DATA EXTRACT:
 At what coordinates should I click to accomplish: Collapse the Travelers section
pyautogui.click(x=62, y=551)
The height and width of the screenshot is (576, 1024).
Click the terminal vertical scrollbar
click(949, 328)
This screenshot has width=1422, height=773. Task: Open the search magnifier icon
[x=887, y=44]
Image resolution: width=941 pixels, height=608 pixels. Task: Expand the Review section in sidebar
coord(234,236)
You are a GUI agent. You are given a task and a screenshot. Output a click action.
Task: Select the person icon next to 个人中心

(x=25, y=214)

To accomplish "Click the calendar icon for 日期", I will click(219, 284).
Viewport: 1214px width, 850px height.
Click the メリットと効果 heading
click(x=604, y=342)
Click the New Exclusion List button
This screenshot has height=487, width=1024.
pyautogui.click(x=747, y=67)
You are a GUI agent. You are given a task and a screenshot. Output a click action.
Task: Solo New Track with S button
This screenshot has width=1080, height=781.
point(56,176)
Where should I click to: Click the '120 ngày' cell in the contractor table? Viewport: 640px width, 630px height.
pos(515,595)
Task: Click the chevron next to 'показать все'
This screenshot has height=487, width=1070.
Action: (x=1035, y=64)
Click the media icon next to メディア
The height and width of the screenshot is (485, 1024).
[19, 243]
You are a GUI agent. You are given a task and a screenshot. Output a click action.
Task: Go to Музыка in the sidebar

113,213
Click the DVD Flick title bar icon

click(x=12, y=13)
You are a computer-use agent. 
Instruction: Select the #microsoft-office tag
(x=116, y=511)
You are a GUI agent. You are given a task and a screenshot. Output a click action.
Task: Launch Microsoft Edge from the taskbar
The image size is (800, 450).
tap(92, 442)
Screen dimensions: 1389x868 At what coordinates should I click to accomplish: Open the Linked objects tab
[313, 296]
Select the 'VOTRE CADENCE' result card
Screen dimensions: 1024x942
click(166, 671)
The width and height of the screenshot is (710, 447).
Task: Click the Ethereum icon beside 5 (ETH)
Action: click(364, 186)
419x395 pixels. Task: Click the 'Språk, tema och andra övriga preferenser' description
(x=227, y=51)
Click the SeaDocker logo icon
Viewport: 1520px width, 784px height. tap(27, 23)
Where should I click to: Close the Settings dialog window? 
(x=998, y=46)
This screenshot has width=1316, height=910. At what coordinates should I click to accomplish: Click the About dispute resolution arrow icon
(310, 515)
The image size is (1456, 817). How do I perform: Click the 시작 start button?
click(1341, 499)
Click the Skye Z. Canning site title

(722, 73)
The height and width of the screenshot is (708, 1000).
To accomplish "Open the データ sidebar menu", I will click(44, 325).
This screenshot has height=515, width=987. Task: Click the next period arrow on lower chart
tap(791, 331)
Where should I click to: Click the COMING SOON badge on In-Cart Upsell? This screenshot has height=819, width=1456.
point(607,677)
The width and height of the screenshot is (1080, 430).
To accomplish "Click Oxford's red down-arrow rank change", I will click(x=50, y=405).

WHAT TO PRODUCE: Please copy the listing above line for line, exactly as it stands, from top to bottom.

OUTPUT FOR THIS EXERCISE:
 At what coordinates should I click to accomplish: Collapse the Travelers section
pyautogui.click(x=62, y=551)
The height and width of the screenshot is (576, 1024).
Click the terminal vertical scrollbar
click(949, 328)
This screenshot has width=1422, height=773. Task: Open the search magnifier icon
[x=887, y=44]
Image resolution: width=941 pixels, height=608 pixels. Task: Expand the Review section in sidebar
coord(234,236)
You are a GUI agent. You are given a task and a screenshot. Output a click action.
Task: Select the person icon next to 个人中心

(x=25, y=214)

To accomplish "Click the calendar icon for 日期", I will click(219, 284).
Viewport: 1214px width, 850px height.
Click the メリットと効果 heading
click(x=604, y=342)
Click the New Exclusion List button
This screenshot has height=487, width=1024.
pyautogui.click(x=747, y=67)
You are a GUI agent. You are given a task and a screenshot. Output a click action.
Task: Solo New Track with S button
This screenshot has width=1080, height=781.
point(56,176)
Where should I click to: Click the '120 ngày' cell in the contractor table? Viewport: 640px width, 630px height.
pos(515,595)
Task: Click the chevron next to 'показать все'
This screenshot has height=487, width=1070.
Action: (x=1035, y=64)
Click the media icon next to メディア
The height and width of the screenshot is (485, 1024).
[19, 243]
You are a GUI agent. You are given a task and a screenshot. Output a click action.
Task: Go to Музыка in the sidebar

113,213
Click the DVD Flick title bar icon

click(x=12, y=13)
You are a computer-use agent. 
Instruction: Select the #microsoft-office tag
(x=116, y=511)
You are a GUI agent. You are given a task and a screenshot. Output a click action.
Task: Launch Microsoft Edge from the taskbar
The image size is (800, 450).
tap(92, 442)
Screen dimensions: 1389x868 At what coordinates should I click to accomplish: Open the Linked objects tab
[313, 296]
Select the 'VOTRE CADENCE' result card
Screen dimensions: 1024x942
click(166, 671)
The width and height of the screenshot is (710, 447).
Task: Click the Ethereum icon beside 5 (ETH)
Action: click(364, 186)
419x395 pixels. Task: Click the 'Språk, tema och andra övriga preferenser' description
(x=227, y=51)
Click the SeaDocker logo icon
Viewport: 1520px width, 784px height. tap(27, 23)
Where should I click to: Close the Settings dialog window? 
(x=998, y=46)
This screenshot has width=1316, height=910. At what coordinates should I click to accomplish: Click the About dispute resolution arrow icon
(310, 515)
The image size is (1456, 817). How do I perform: Click the 시작 start button?
click(1341, 499)
Click the Skye Z. Canning site title

(722, 73)
The height and width of the screenshot is (708, 1000).
To accomplish "Open the データ sidebar menu", I will click(44, 325).
This screenshot has height=515, width=987. Task: Click the next period arrow on lower chart
tap(791, 331)
Where should I click to: Click the COMING SOON badge on In-Cart Upsell? This screenshot has height=819, width=1456.
point(607,677)
The width and height of the screenshot is (1080, 430).
To accomplish "Click Oxford's red down-arrow rank change", I will click(x=50, y=405).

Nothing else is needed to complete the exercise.